Но по мере увеличения границ защищать их становилось все труднее. Когда в 1520-е годы имам Ахмад ибн-Ибрахим поднял племена Аделя на священную войну, оборона Эфиопии рухнула с ужасающей внезапностью. Арабский летописец, утверждающий, что сопровождал экспедицию, ярко изобразил падение монастырского комплекса Лалибелы 9 апреля 1533 года:

Шел дождь. Имам всю ночь продвигался вперед, ускоряя шаг. Сильный холод погубил многих солдат. Но вот они добрались до церкви. Здесь собрались монахи, решившие умереть на этом месте. Имам увидел церковь, какой никогда не видел раньше. Она была вырублена в горе; столбы ее были из цельного камня. Не было ничего из дерева, кроме икон и гробниц.

Обычно имам подносил к церкви факел, и «монахи бросались в огонь, как мотыльки на пламя лампы». Но здесь нечему было гореть. После обмена вызовами между мусульманами и христианами Ахмад «предал все их реликвии мечу, сломал каменные статуи и забрал все золотые сосуды и шелковые ткани»[706]706
  A. Kammerer, La Mer rouge, VAbyssinie et VArabie au XVIe et Xvie siecles, vol. iv (Cairo, 1947), p. 174.


[Закрыть]
.

За следующие десять лет борьбы империя восстала из пепла, проведя успешную, но крайне тяжелую контркампанию. Однако, вплоть до самого конца XIX века она никогда больше не достигала прежнего величия. Проблемы порождало не только давление ислама. Пресечь менее заметное, но более повсеместное проникновение южного племени галла оказалось труднее, и оно имело долговременные последствия. Началось оно примерно в период нападения Ахмада и продолжалось в течение нескольких тридцатилетий. Современники, свидетели поражения мусульман, утверждали, что не знают, как отразить галла. Монах Бахрей в конце XVI века задает вопрос: «Как могли галла победить нас? Ведь мы многочисленны и хорошо вооружены». Его ответ напоминает жалобы, часто звучащие в цивилизованных обществах с их огромными классами военных специалистов, беспомощных во время войны.
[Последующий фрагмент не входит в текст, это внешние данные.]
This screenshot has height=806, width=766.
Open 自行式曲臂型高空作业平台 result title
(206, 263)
Монах жалуется: священники «изучают священные книги… и притоптывают во время богослужения, – любопытная характеристика шумных литургий, которые в те дни нравились эфиопам, – и не стыдятся своего страха перед походом на войну… Среди галла, напротив… все мужчины, от малого до старого, умеют воевать, и потому побеждают и убивают нас»[707]707
  Pankhurst, op. cit., pp. 91–93; Beckingham and Huntingford, eds, op. cit., pp. 125–127.


[Закрыть]
. Эфиопия выжила, потому что отказалась от наиболее дорогих преимуществ цивилизации – монументального строительства, содержания многочисленной интеллектуальной элиты, и потому что умерила свои имперские амбиции. Такая стратегия привела к раздробленной системе правления, которую западные историки часто сравнивают с феодализмом; при этом элита была разъединена, а имперская власть слаба.
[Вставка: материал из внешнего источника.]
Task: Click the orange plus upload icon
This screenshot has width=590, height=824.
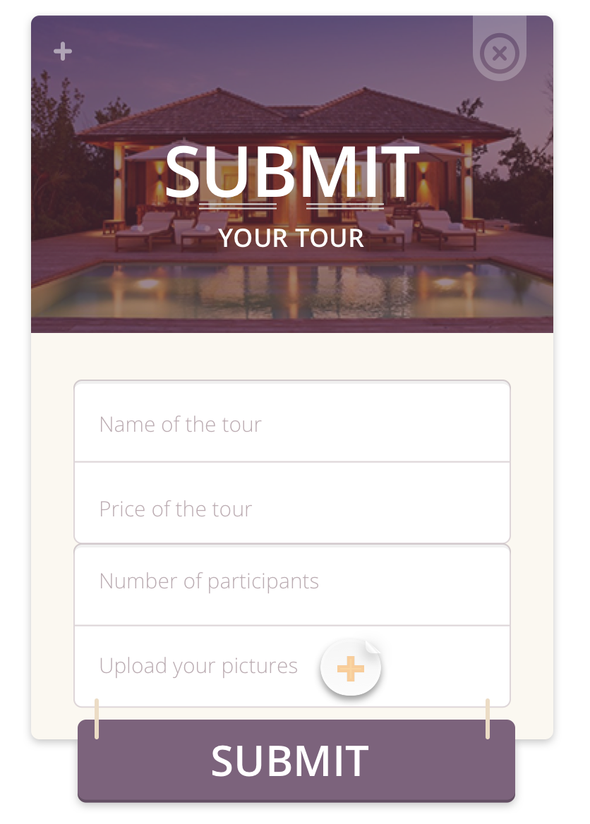Action: (x=350, y=669)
Эфиопская цивилизация иллюстрирует одновременно силу и слабость высокогорной родины. Она способна прокормить себя, отразить захватчиков и пользоваться слабостью окружающих народов, заставляя их платить дань или торговать на невыгодных условиях. Но изоляция подобного места имеет тенденцию становиться абсолютной; государство в состоянии поддерживать претензии элиты, только когда оно открыто для торговли или способно использовать торговлю к своей выгоде. Отрезанная от Красного моря – или когда торговля на Красном море переживала кризис, или когда товары из долины Рифт стали уходить к морю по маршрутам, контролируемым врагами, – эфиопская цивилизация потускнела.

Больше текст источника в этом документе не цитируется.